In 2019, a team of researchers discovered Pantsdown, a vulnerability in ASPEED baseboard management controller hardware with a whopping 9.8 CVSS score. Three years later, firmware security vendor Eclypsium is still catching servers with their pants down.
Pantsdown stemmed from exposed debug controls in implementations of ASPEED across multiple vendors, including NetApp who addressed the problem immediately. It poses a fairly substantial problem for users given baseboard management controller positioning. Yet Eclypsium found the vulnerability still unaddressed by Quanta Cloud Technology servers — an issue they see as emblematic of how vendors and enterprise security professionals treat firmware vulnerabilities.
"What's really going on is that this is a case study," John Loucaides, vice president of technology at Eclypsium told SC Media.
Many vendors make BMCs, but the chipsets often come from the same manufacturers.
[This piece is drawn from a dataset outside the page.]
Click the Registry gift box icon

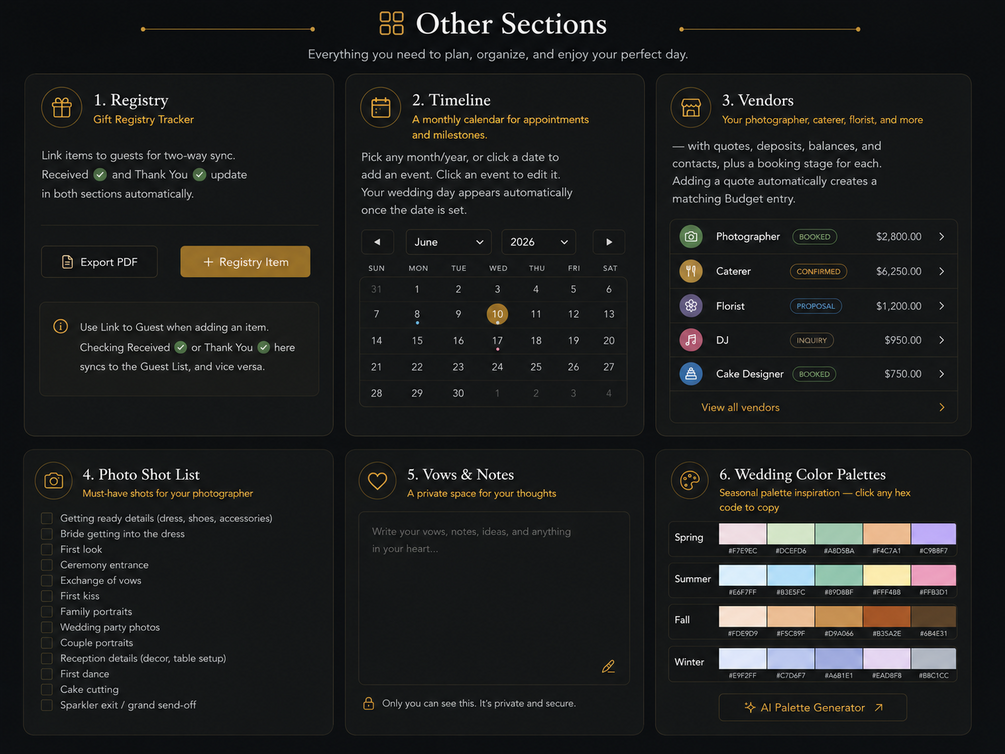[x=62, y=107]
But like many supply chain issues, the vulnerability could not be patched with the upstream vendor's snap of the fingers.
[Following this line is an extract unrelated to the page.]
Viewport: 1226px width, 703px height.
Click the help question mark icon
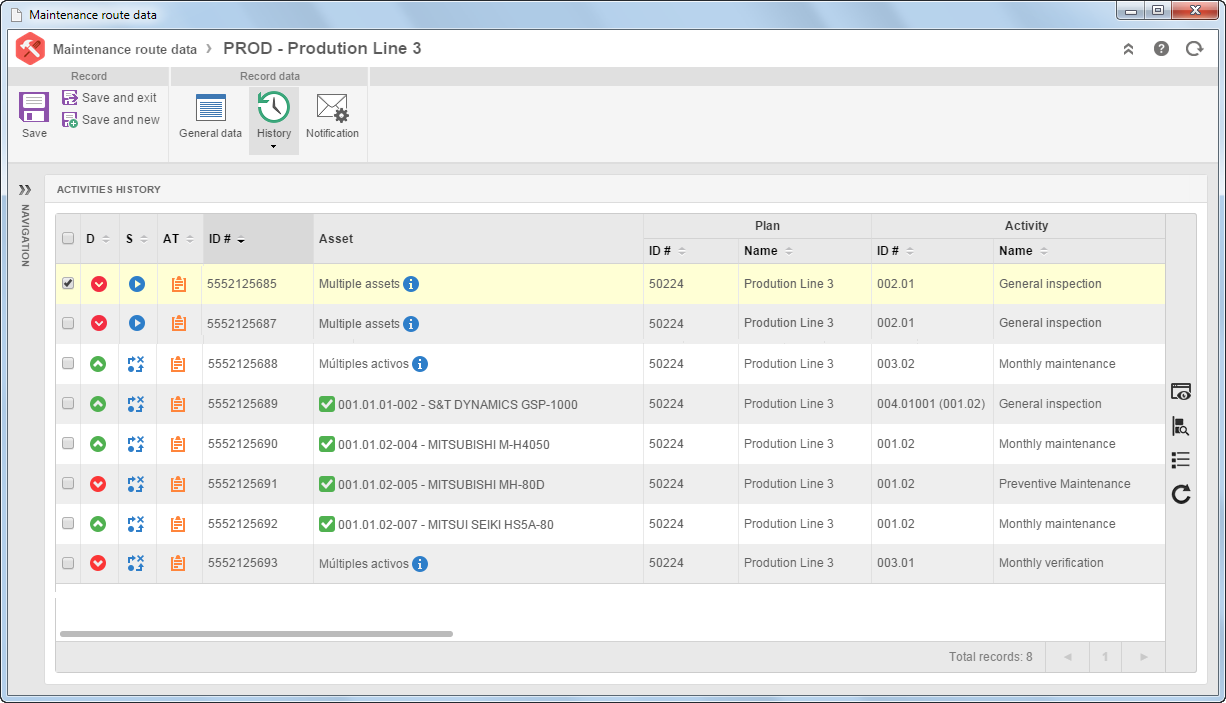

"The problem is that it's not just fixing it once and it works everywhere.The component was embedded differently into each one of these servers. And each one of these servers may or may not contain that vulnerability, Depending on whether or not that particular development team actually locked this down for that model with this version of firmware" said Loucaides.
"And so what that means is that the manufacturers themselves actually have to go run tests to discover which systems are actually vulnerable. Your IT administrators, same deal."
Compounding the problem is that firmware is often beyond the comfort level of many enterprise security practitioners, who most often work above the operating system. Some vendors, at least in Eclypsium's experience, can be fickle about testing for firmware problems or lack the human infrastructure to handle problems of this scope confidently.
Ultimately, Eclypsium believes, Pantsdown caught the industry with its pants down.
Eclypsium said Quanta Cloud Technologies informed them that it had created a patch available upon customer request, but was not pushing it to users or publicizing that it exists. Quanta did not immediately reply to a request for comment.
"Firmware has this obscure place in the world that it's rather important, makes everything work. But it's also rather hidden, right where people won't think about it and it's designed," Loucaides said.
While he could not speak for Quanta specifically, it has led the industry as a whole to treat firmware patches as optional.
"I found a couple of BIOS updates in the past that basically said, Do not install BIOS updates unless you actually have a problem," he said.
While firmware attacks have traditionally been the domain of nation-states, there is no guarantee that criminals will treat them that way for long. The Robbinhood ransomware, for example, which struck municipalities in 2019, relied on firmware.
"It's actually easier and easier year over year. For example, this this issue is a 2019 CV. It's been out there for years," Loucaides said.